Yankee Bombs Go Home: Foreign Minister Wants US Nukes out of Germany
Reacting to Obama's vision of a nuclear-free world, German Foreign Minister Steinmeier has called for American nuclear weapons to be removed from Germany. His stance is in opposition to Chancellor Merkel, who wants to keep the bombs to secure Germany's say in NATO.
US President Barack Obama's recent calls for "a world without nuclear weapons" may have been slammed by some critics as dangerously naive. But it has prompted German Foreign Minister Frank-Walter Steinmeier to come up with his own, more achievable goal: a Germany without American nuclear weapons.

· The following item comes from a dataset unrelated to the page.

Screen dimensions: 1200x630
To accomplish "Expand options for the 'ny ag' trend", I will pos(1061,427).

The German air force base at Büchel: American nuclear weapons are still stored in Germany.
Sources in the Defense Ministry, which is under the control of Merkel's center-right Christian Democrats, also said that only countries which host US nuclear bombs could "have a serious say" within NATO.

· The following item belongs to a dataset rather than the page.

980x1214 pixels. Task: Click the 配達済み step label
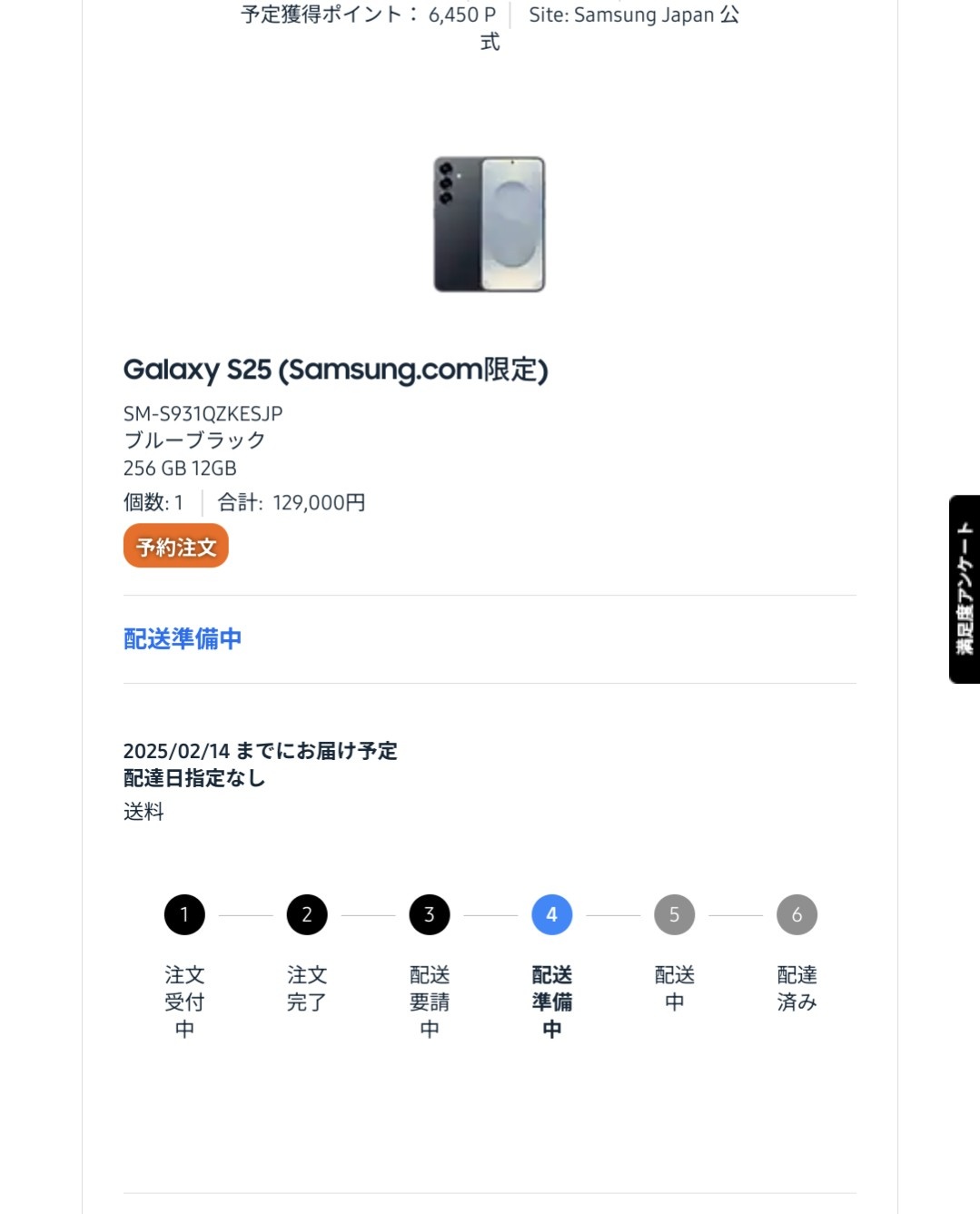pos(797,988)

However opponents of nuclear sharing currently have a majority in the Bundestag. The far-left Left Party and the Greens want nuclear weapons out of Germany, as do the Social Democrats' defense experts. After Obama's speech, Guido Westerwelle, the leader of the business-friendly Free Democratic Party, also called for the warheads to be "removed."

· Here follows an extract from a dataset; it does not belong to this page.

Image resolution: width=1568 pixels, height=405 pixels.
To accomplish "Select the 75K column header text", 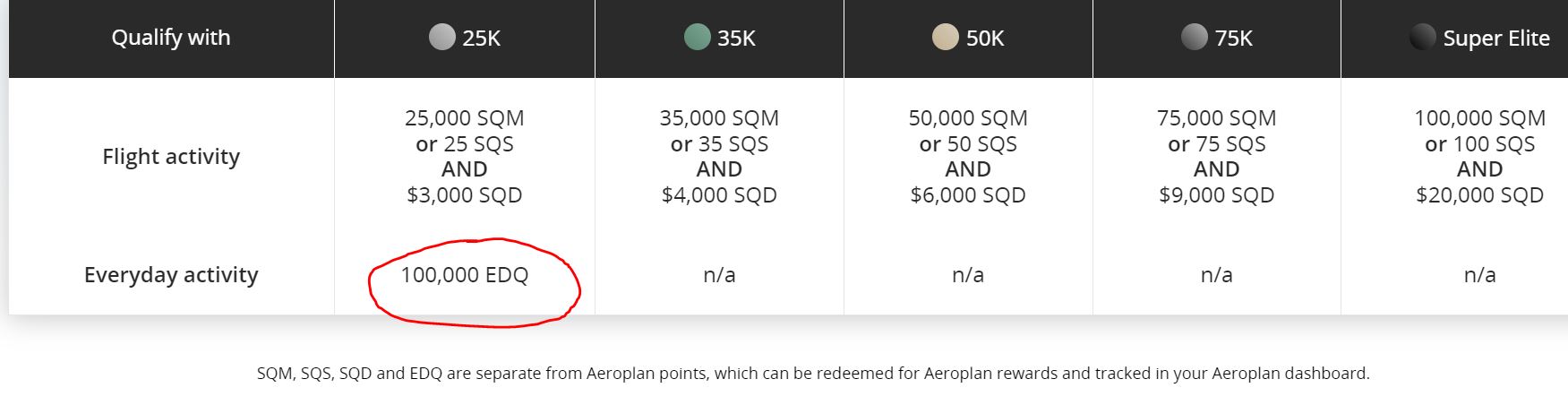I will 1234,39.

After German reunification in 1990, however, the US withdrew almost all its warheads from Europe. Nowadays US bombs are still stored in Belgium, the Netherlands, Italy and Turkey, as well as Germany, where they are kept in a Bundeswehr air base in Büchel in the state of Rhineland-Palatinate. Altogether around 100 American nukes are stored in Europe. However a commission of experts told US Defense Secretary Robert Gates last December that the warheads have "no military value" and that storing them safely consumes "enormous sums of money."
NATO's Nuclear Planning Group, which in the past only included countries with nuclear weapons, now includes all the alliance's member states except France. States such as Greece and Canada which abandoned nuclear sharing years ago, still participate in the group on equal terms.